10. Acha que existe, nos Açores, um financiamento realista e apropriado para a prevenção e monitorização sísmica e vulcânica?
Digamos assim: já estivemos pior. O CIVISA tem um protocolo com a Proteção Civil e com o Governo Regional. Aliás, o CIVISA até nasce da parceria entre a Universidade dos Açores, que é o parceiro de investigação, o Instituto de Vulcanologia, e depois o Governo Regional, através do Serviço Regional de Proteção Civil e Bombeiros dos Açores. O CIVISA é uma associação privada sem fins lucrativos que nasce desta parceria. Houve uma altura em que não tivemos qualquer financiamento e vivíamos muito à custa dos projetos que tínhamos em curso. Depois, houve um momento em que o Governo Regional começou a apoiar-nos um bocadinho, e então tínhamos um protocolo em que recebíamos um determinado montante, à data uns 300 000€. Porém, este valor, para pagar 30 e tal pessoas e equipamentos – e nós sabemos que os equipamentos são todos caros, não é? – não chegava e, portanto, tínhamos sempre de ir buscar o restante a outras coisas.
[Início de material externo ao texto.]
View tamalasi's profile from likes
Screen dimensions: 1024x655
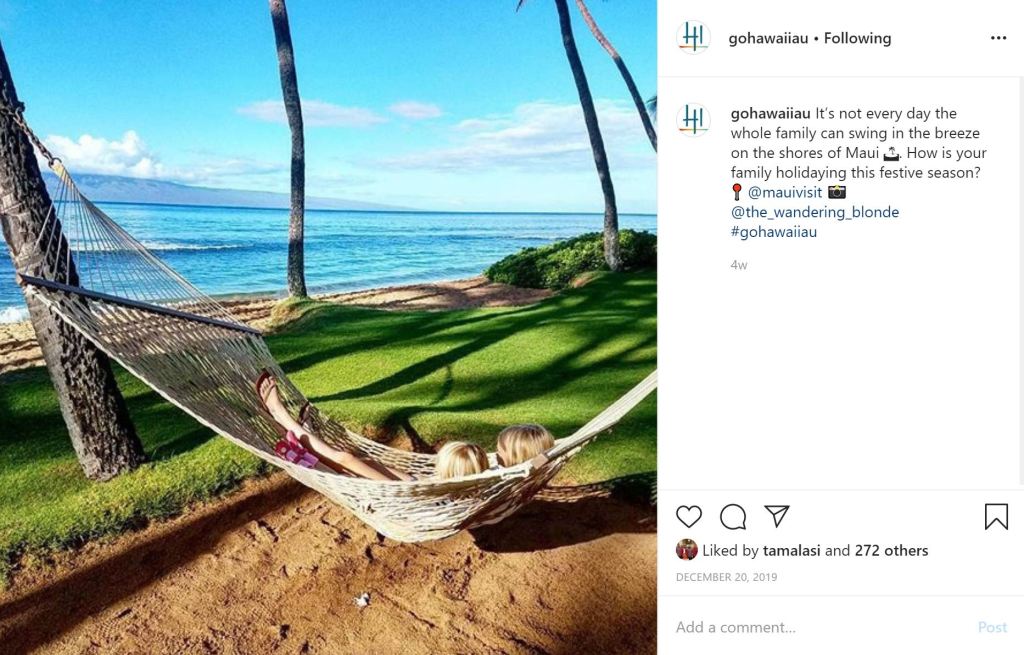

O ideal era termos uma rede em torno de cada vulcão, com várias estações sísmicas - no mínimo dos mínimos, pelo menos, umas cinco estações -, isto para não mencionar também estações de GNSS [Global Navigation Satellite System], estações de gases, ou outros tipos de equipamentos que podemos usar. E, claro, as pessoas, os recursos humanos – não se faz ciência sem recursos humanos. Quando trabalhamos numa atividade que decorre dia e noite, temos de fazer rotatividade entre as pessoas. O ano passado [2023] conseguimos que o Governo Regional nos aumentasse o protocolo para 600 000€, o que já é uma grande ajuda, mas mesmo assim, ainda é necessário mais. Então o financiamento fica sempre um bocadinho aquém do que gostaríamos. Para termos a rede ideal em torno de cada um dos nossos sistemas vulcânicos e para termos as pessoas para os operar, era preciso mais. Porque nós temos o pessoal do CIVISA, mas depois temos todo o do Instituto de Vulcanologia que também nos está a ajudar. Então ao todo, eu disse que somos 50, mas os 50 são os do Instituto de Vulcanologia e CIVISA, ou seja, o IVAR e o CIVISA conjuntamente. Sozinhos [CIVISA], era impossível!

Rita Carmo em 2003, aquando do trabalho de campo nas arribas da Povoação (S. Miguel, Açores), para o Mestrado.
11. Nos tempos da universidade, em Lisboa, foi uma aluna média, boa ou muito boa?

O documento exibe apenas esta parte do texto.